[[ Records for this task, beginning ]]
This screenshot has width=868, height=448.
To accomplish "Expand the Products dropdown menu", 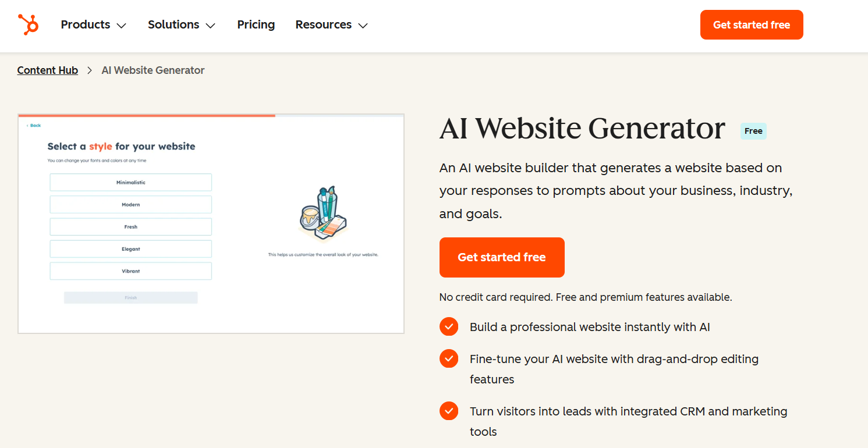I will (93, 24).
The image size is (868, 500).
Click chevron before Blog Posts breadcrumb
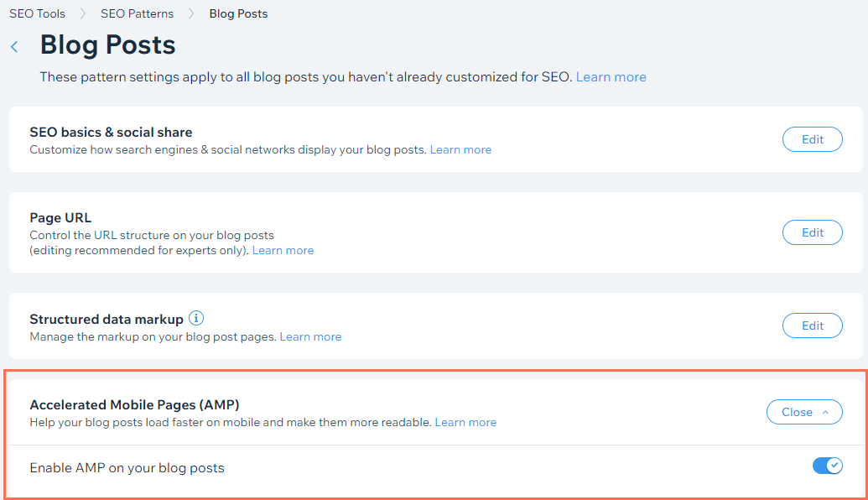coord(191,14)
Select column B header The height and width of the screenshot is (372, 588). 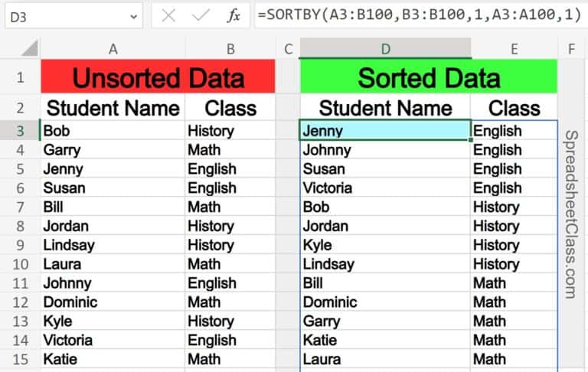pos(230,49)
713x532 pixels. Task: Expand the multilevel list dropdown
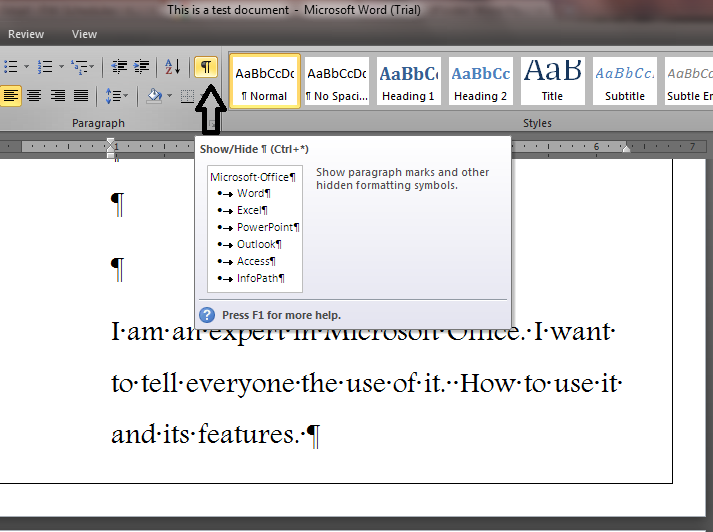click(93, 66)
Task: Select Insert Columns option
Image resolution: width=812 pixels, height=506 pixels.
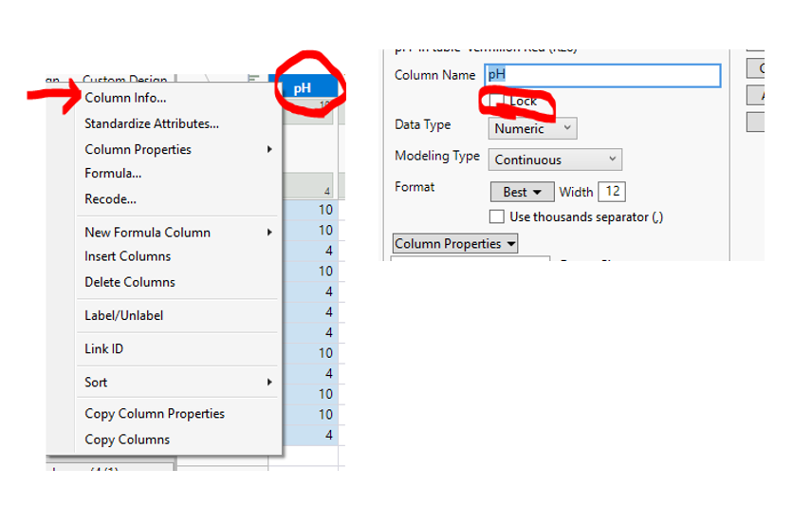Action: 128,256
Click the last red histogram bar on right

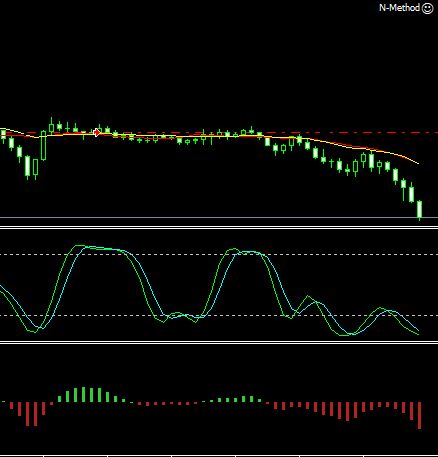[419, 415]
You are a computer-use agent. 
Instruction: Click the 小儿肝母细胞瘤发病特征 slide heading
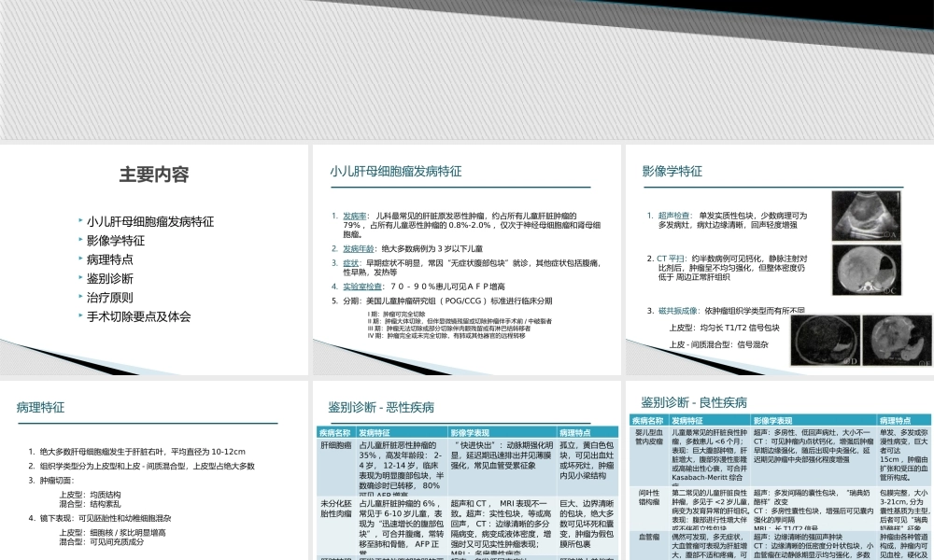[395, 172]
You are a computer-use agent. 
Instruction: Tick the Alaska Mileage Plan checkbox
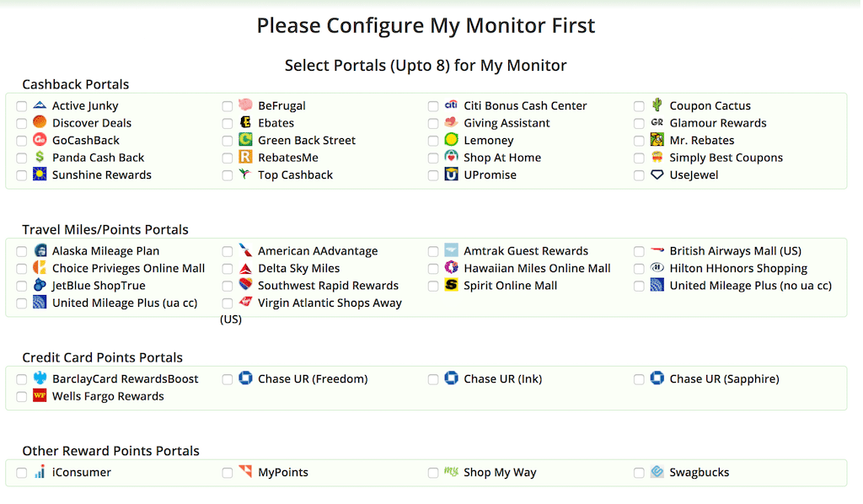click(22, 251)
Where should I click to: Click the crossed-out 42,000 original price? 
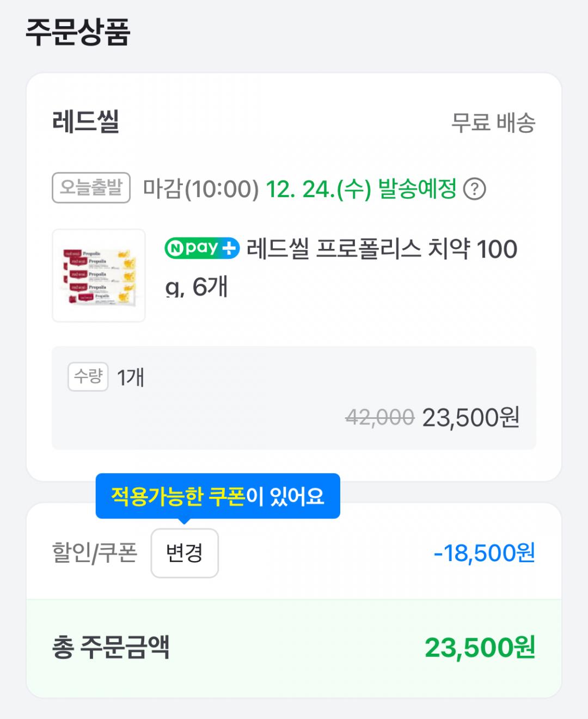pos(379,418)
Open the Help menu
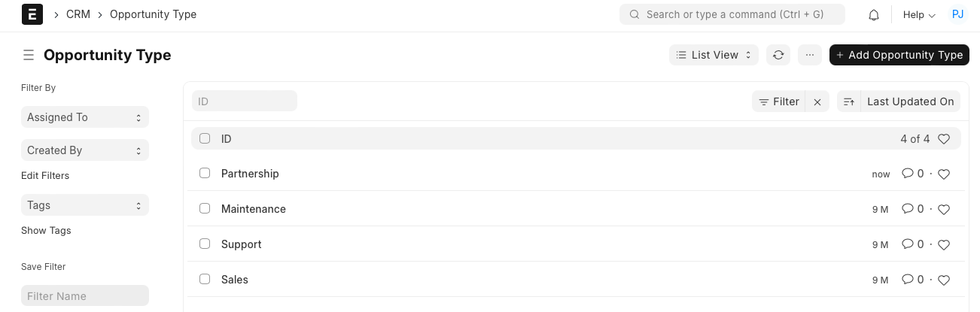The image size is (980, 312). click(918, 15)
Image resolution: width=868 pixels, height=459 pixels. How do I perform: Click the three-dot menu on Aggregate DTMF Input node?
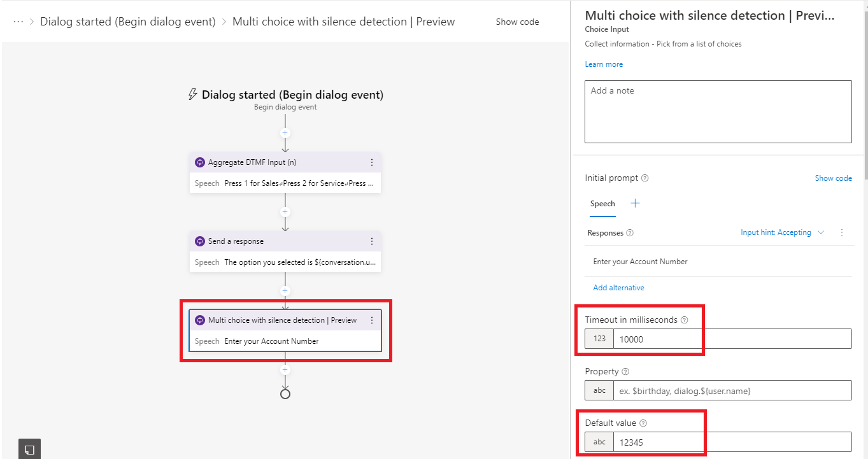(372, 162)
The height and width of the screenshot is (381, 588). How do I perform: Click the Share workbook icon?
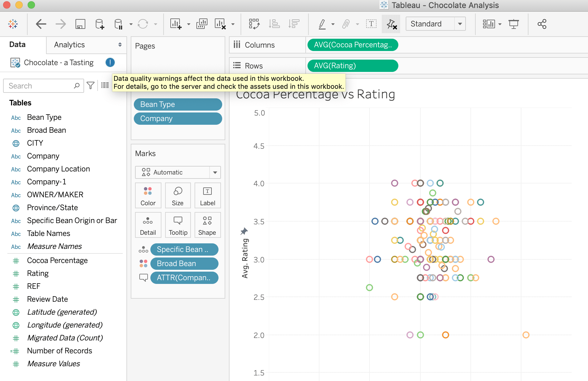click(x=542, y=24)
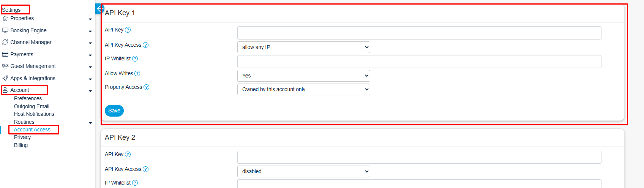644x188 pixels.
Task: Open the Allow Writes 'Yes' dropdown
Action: click(303, 76)
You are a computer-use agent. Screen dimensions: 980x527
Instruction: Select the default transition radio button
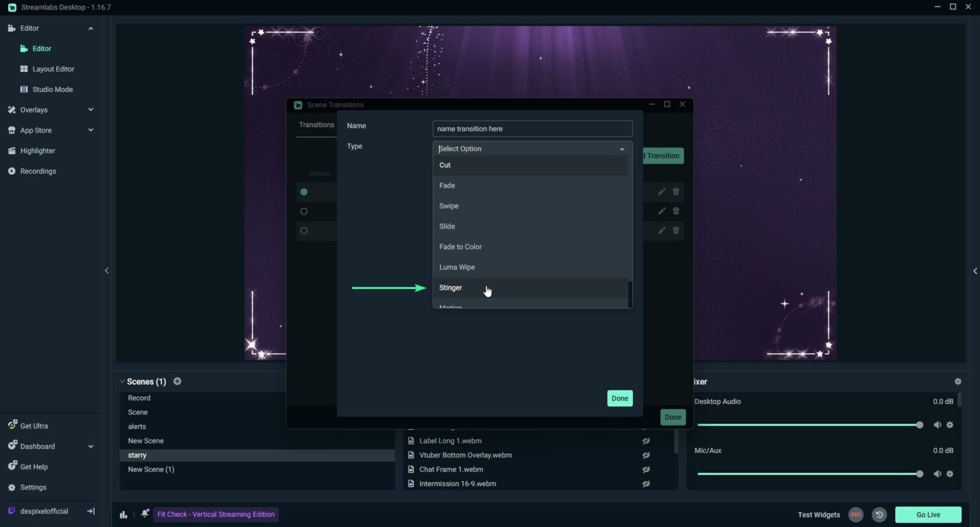click(x=304, y=191)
[[ Records for this task, end ]]
◆ Task brief: The answer must be an exact copy of the lines from the one that holds "Click the last red histogram bar on right" through the end of the data, both included, with no pictures.

◆ Finished exercise:
Click the last red histogram bar on right

[419, 415]
You are a computer-use agent. 
Instruction: Click the 小儿肝母细胞瘤发病特征 slide heading
[395, 172]
You are a computer-use agent. 
Instruction: Tick the Alaska Mileage Plan checkbox
click(22, 251)
Where should I click to: Click the crossed-out 42,000 original price? 
pos(379,418)
Open the Help menu
The image size is (980, 312). click(918, 15)
Image resolution: width=868 pixels, height=459 pixels. How do I perform: Click the three-dot menu on Aggregate DTMF Input node?
(372, 162)
The height and width of the screenshot is (381, 588). How do I perform: Click the Share workbook icon?
click(x=542, y=24)
644x188 pixels.
Task: Open the Allow Writes 'Yes' dropdown
Action: click(303, 76)
You are a computer-use agent. Screen dimensions: 980x527
Instruction: Select the default transition radio button
click(x=304, y=191)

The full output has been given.